Title: An introduction to PFAS and their subsurface fate and transport

Presenter 2: Matt Silver (Environment Canterbury)

Background:  Matt is an environmental geochemist with experience in academic, consulting and governmental roles. Prior to joining Environment Canterbury in May 2023, he worked as a PFAS/emerging contaminants specialist at the Wisconsin Department of Natural Resources (Wisconsin, USA). Matt did his doctoral degree in Germany on the fate of pharmaceutical and nitrogen compounds during infiltration of treated wastewater, within an EU project on Managed Aquifer Recharge. While at the Wisconsin Department of Natural Resources, Matt led a study collecting water samples from 450 private wells across the state to determine PFAS prevalence and infer source types affecting groundwater away from known PFAS point sources.

Presentation: Per- and polyfluoroalkyl substances (PFAS) are a large group of human-made chemicals that were first used in products in the 1950s.
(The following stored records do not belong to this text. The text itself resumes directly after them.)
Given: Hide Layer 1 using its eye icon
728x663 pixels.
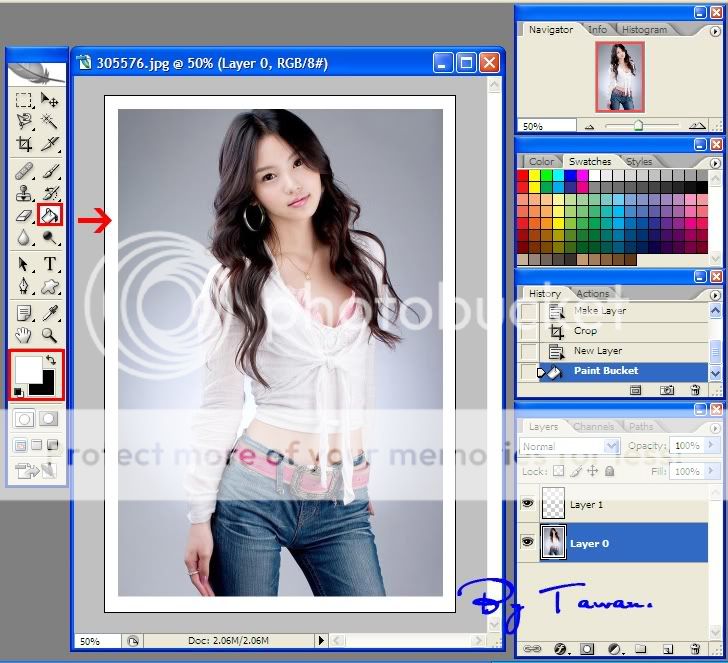Looking at the screenshot, I should click(529, 505).
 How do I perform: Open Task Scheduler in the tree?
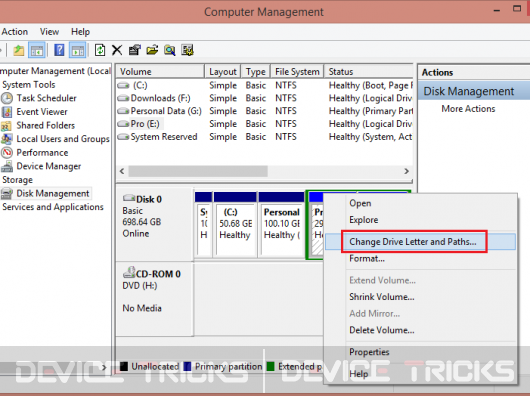[x=46, y=98]
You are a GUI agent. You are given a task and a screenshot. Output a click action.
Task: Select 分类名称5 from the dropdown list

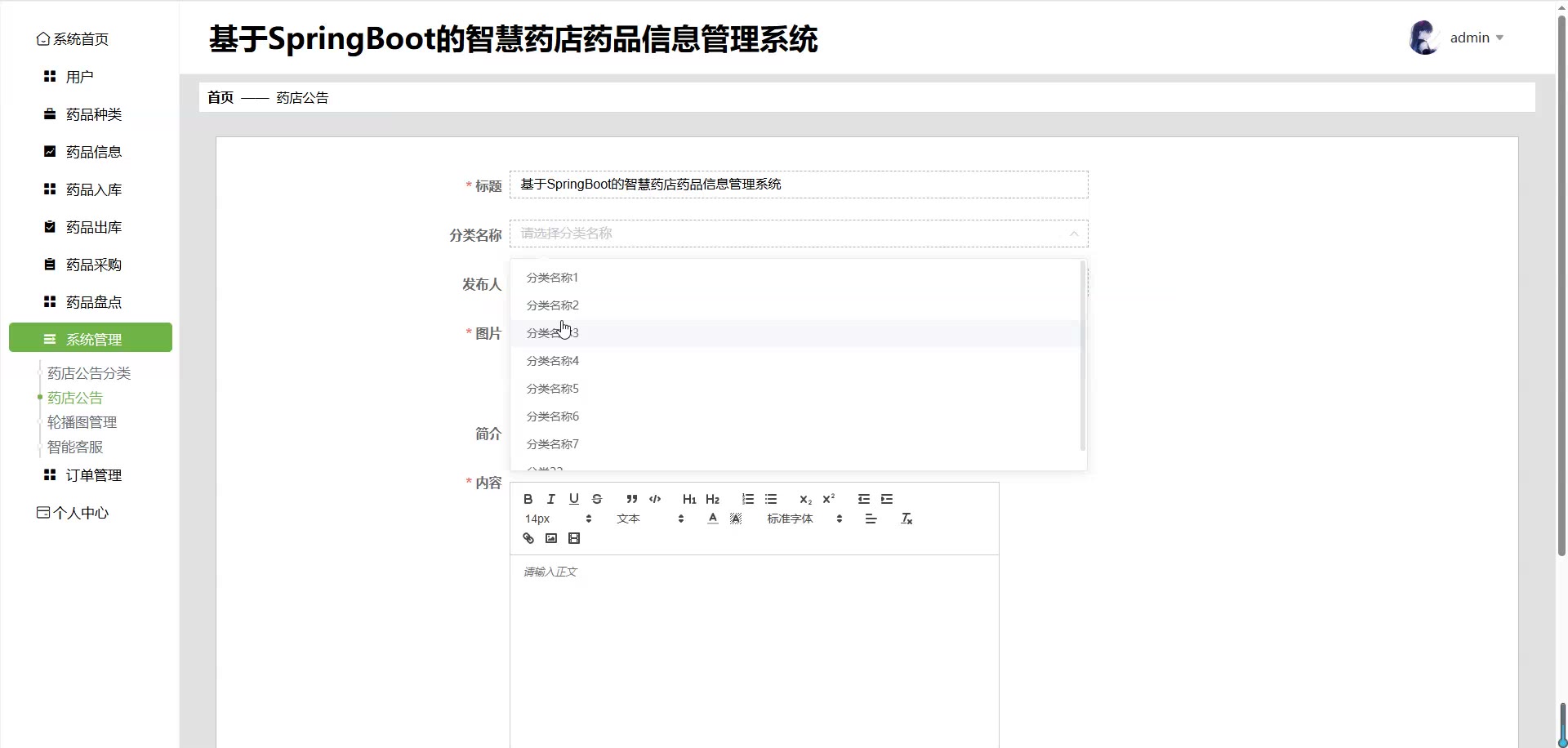pyautogui.click(x=553, y=389)
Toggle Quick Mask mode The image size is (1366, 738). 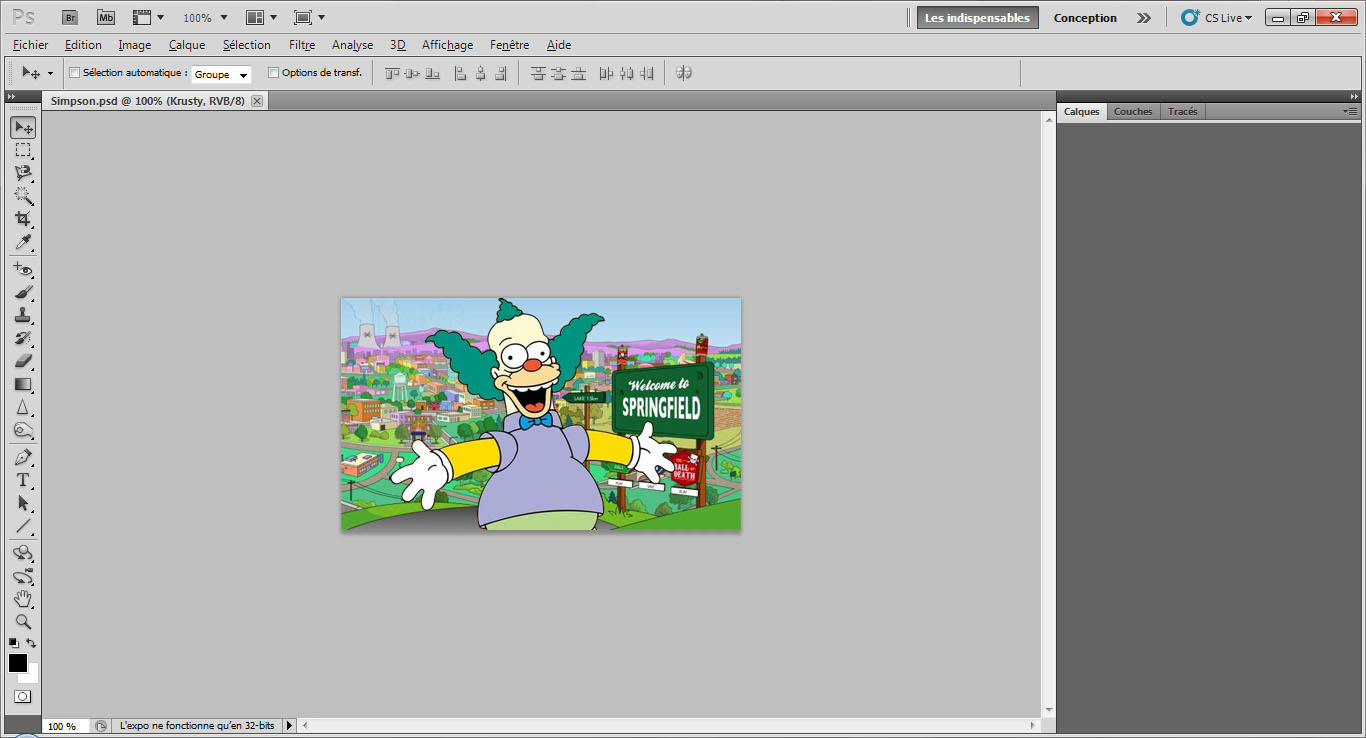[x=22, y=696]
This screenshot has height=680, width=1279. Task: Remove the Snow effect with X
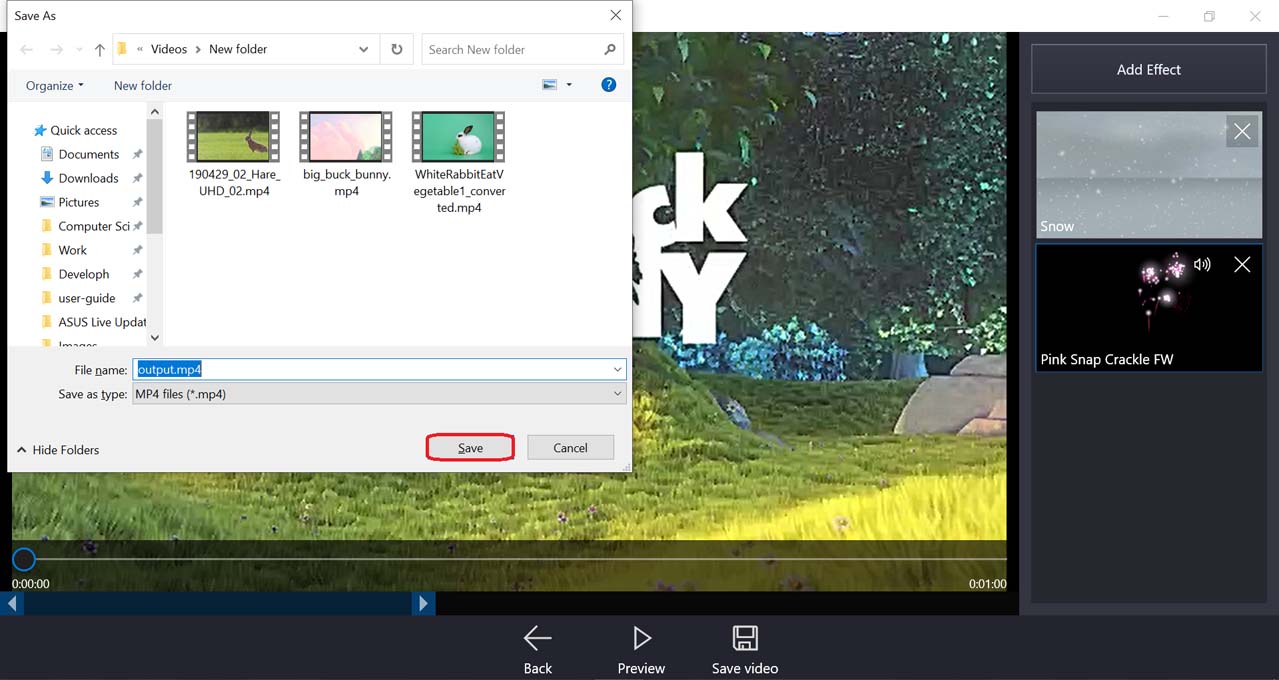pos(1242,131)
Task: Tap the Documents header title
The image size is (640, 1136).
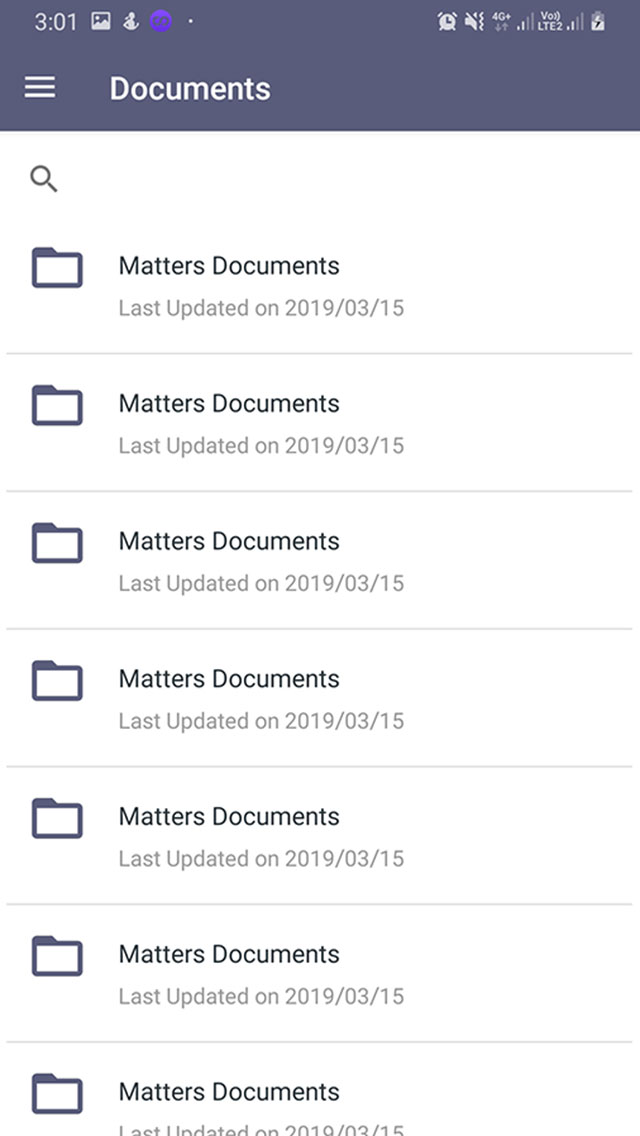Action: pos(190,89)
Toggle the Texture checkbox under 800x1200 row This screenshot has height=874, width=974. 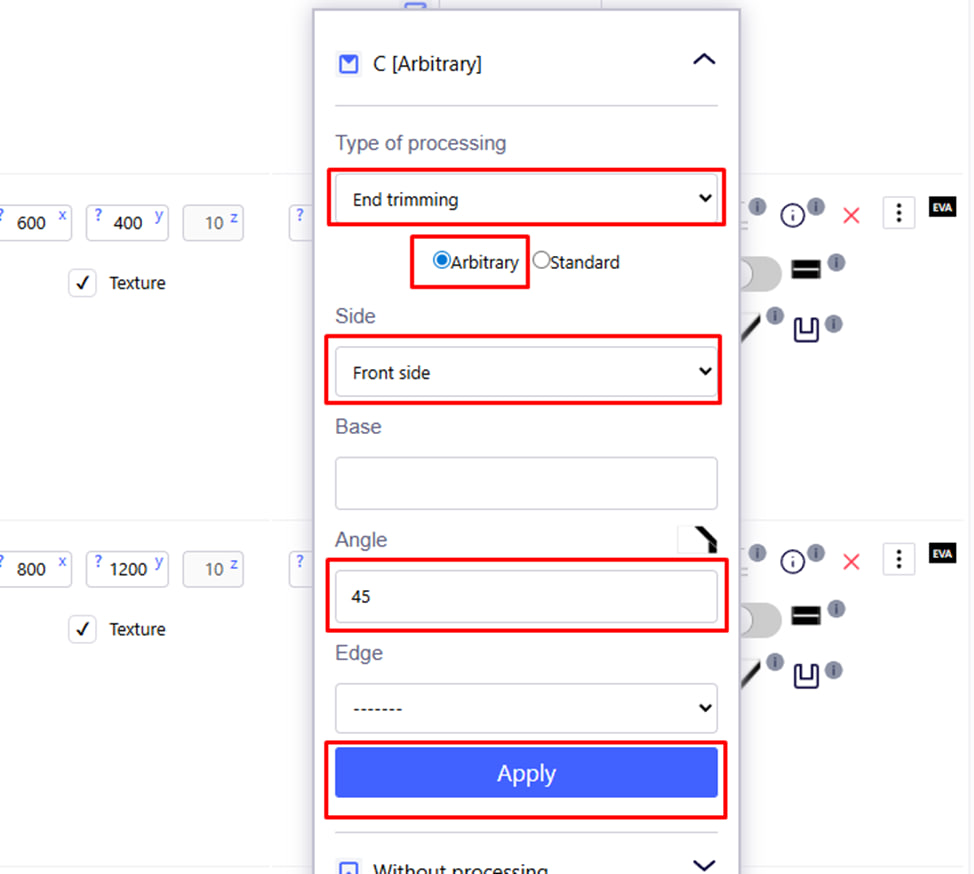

Since then, PFAS have been put into increasing numbers of products over time and today can be found as water-repellent and grease-resistant coatings in items including food packaging, carpeting and upholstery, clothing, furniture and cookware. While those uses all represent possible dispersed sources of PFAS to groundwater, some PFAS uses at industrial facilities and their presence in certain types of firefighting foams can result in major point source releases to groundwater. PFAS are often present in products in formulations that can degrade to release perfluoroalkyl acids (such as PFOA, PFOS and PFHxS, for which New Zealand has recently enacted Maximum Acceptable Values for drinking water). The PFAS formulations in products do not necessarily contain perfluoroalkyl acids directly, rather “precursor” compounds, which pose a challenge to mass balance approaches and can represent long-term sources to groundwater. If released, several factors can lead to PFAS accumulating in soil or moving slowly through vadose zone material above the water table. Once in groundwater, PFAS tend to behave more similarly to other contaminants (such as nitrate) and do not degrade.